The hardest hit companies will not be the Apples and Samsungs of the world, but the small and mid-sized manufacturers. A recent survey by Tsinghua and Peking University professors shows 85 percent of the small and medium companies (those with less than 500 employees, of which 15 are in manufacturing) have cash reserves that cannot sustain three months of suspended operation; 34 percent can’t last for a single month. Nearly 60 percent of these companies have already forecast that 2020 sales will drop by at least 30 percent.
While the picture may seem bleak at the moment, it is only temporary. China remains the heart of the electronics supply chain, and this isn’t about to change. Avnan has facilities there, and we will continue to rely on China as a dependable source of skilled electronics labour, quality materials and more.

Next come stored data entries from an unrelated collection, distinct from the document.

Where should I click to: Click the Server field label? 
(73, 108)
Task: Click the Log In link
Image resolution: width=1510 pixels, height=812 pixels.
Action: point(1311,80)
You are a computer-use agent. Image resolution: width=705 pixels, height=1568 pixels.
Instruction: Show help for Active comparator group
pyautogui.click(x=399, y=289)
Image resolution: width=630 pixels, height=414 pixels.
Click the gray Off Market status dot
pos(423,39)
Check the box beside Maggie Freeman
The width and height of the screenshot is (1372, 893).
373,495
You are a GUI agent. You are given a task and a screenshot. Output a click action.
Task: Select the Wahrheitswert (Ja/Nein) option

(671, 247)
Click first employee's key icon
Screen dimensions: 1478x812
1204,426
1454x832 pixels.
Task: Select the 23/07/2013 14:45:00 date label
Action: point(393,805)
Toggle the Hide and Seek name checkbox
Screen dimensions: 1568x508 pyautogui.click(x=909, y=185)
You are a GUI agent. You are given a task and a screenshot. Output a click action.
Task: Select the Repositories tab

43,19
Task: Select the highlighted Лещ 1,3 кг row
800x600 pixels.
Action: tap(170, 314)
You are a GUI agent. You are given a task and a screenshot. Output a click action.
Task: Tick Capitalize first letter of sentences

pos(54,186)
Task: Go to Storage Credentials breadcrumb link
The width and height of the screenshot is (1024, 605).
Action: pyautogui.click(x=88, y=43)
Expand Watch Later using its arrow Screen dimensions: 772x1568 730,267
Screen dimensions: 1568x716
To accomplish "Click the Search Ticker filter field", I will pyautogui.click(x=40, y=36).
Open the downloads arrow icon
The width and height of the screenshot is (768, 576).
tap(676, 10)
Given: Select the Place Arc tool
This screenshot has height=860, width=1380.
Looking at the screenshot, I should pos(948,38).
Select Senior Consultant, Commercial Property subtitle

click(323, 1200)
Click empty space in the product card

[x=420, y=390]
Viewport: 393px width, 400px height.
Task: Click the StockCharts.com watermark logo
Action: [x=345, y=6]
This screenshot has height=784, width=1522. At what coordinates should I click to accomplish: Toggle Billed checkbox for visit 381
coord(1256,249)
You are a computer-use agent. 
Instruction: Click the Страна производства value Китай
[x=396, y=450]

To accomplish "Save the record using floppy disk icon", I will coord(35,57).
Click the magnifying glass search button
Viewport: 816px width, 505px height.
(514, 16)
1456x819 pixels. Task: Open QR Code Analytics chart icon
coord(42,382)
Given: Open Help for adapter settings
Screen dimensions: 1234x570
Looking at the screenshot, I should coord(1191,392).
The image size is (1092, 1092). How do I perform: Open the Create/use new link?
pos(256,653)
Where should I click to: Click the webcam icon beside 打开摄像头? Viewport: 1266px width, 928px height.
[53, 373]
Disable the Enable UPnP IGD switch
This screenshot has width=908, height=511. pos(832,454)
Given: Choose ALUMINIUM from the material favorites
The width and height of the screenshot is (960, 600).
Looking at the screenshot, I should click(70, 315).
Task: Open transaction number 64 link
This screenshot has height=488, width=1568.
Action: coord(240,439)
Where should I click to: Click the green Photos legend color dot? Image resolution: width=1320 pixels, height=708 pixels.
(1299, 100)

That said, crises can arise in any country at any time, and there are actions companies can take to mitigate the impact of these issues. In the current situation, these steps may include:
- Evaluating the exposure of your supply chain from Tier One and below. Once your organization has made this assessment, set up monitoring and response programs for any potential supply chain disruption.
- Balancing supply and demand, and building buffers. Assess any opportunities to diversify your supplier ecosystem and review or create your organization’s overall risk management approach. Work with strategic and critical suppliers to establish a congruent risk management approach to monitor and prepare for potential material and manufacturing capacity shortages.
- Tackling strategic and concentrated supplies with high value at risk, and diversifying to alternative sources in different regions. Be better prepared than the competition; this could open new opportunities when the next disruption comes around.
A longer-term solution is to consider a flexible manufacturing partner with global advanced supply continuity. Avnan has developed manufacturing partners all over the world, so that if challenges appear on the horizon – whether it’s a natural disaster, new tariffs or some other disruption – we will manage your transition into another region. With facilities in Hong Kong, India, China, the US and other locations, Avnan is the partner that can help your business navigate away from risk, and into safer, more profitable waters.
The current virus outbreak may be a test of the resiliency of the Chinese government and its healthcare system however, it also stands as a test of the resilience of the global electronics industry to evolve. We are confident that the industry – in China and globally – will continue to thrive.